■ EXTRACTED RECORDS:
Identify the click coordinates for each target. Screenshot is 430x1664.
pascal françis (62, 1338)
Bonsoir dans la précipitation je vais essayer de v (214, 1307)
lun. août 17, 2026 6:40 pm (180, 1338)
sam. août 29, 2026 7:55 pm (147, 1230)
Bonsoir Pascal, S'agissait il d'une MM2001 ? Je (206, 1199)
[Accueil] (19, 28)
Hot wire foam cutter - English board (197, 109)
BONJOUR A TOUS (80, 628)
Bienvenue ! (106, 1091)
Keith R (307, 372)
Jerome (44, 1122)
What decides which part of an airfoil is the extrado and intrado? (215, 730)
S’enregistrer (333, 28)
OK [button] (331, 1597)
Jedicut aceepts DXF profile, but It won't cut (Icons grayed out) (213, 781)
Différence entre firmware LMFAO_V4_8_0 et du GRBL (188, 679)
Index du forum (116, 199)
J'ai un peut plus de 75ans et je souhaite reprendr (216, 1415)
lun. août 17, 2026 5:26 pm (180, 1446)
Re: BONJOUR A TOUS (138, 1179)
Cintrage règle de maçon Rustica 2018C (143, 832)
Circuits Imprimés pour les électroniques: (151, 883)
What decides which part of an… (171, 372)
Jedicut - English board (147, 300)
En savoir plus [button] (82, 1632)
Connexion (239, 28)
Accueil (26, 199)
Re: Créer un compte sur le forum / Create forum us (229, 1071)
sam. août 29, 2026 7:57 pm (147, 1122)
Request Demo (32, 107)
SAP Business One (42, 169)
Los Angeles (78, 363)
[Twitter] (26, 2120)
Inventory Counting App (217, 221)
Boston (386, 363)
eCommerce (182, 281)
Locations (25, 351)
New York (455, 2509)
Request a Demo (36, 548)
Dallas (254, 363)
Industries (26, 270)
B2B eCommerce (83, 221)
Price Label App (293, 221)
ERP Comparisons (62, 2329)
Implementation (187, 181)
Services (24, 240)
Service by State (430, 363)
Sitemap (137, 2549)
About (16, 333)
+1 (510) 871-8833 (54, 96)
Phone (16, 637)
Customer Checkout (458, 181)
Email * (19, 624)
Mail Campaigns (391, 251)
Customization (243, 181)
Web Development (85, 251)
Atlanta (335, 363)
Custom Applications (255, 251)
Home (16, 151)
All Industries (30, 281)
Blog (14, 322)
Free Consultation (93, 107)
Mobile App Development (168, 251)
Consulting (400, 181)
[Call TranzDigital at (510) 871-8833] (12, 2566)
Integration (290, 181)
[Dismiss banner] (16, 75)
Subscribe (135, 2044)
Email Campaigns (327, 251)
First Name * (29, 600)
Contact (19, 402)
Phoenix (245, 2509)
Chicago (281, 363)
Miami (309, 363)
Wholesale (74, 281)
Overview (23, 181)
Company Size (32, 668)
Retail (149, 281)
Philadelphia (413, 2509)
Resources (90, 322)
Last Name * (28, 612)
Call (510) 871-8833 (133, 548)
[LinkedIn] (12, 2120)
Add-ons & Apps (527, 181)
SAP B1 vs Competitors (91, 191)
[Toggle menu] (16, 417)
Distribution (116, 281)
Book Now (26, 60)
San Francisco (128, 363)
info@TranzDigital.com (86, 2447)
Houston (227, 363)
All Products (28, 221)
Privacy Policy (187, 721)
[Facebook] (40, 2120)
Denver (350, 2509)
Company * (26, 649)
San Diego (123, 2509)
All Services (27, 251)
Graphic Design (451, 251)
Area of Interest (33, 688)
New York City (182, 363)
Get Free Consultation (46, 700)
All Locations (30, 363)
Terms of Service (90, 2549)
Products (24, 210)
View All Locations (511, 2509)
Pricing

■ WHAT IS NEEDED: Reproduce without change every line of the entries above, from the one containing "Philadelphia (413, 2509)" through the last.

■ WRITTEN REPLY:
Philadelphia (413, 2509)
Resources (90, 322)
Last Name * (28, 612)
Call (510) 871-8833 (133, 548)
[LinkedIn] (12, 2120)
Add-ons & Apps (527, 181)
SAP B1 vs Competitors (91, 191)
[Toggle menu] (16, 417)
Distribution (116, 281)
Book Now (26, 60)
San Francisco (128, 363)
info@TranzDigital.com (86, 2447)
Houston (227, 363)
All Products (28, 221)
Privacy Policy (187, 721)
[Facebook] (40, 2120)
Denver (350, 2509)
Company * (26, 649)
San Diego (123, 2509)
All Services (27, 251)
Graphic Design (451, 251)
Area of Interest (33, 688)
New York City (182, 363)
Get Free Consultation (46, 700)
All Locations (30, 363)
Terms of Service (90, 2549)
Products (24, 210)
View All Locations (511, 2509)
Pricing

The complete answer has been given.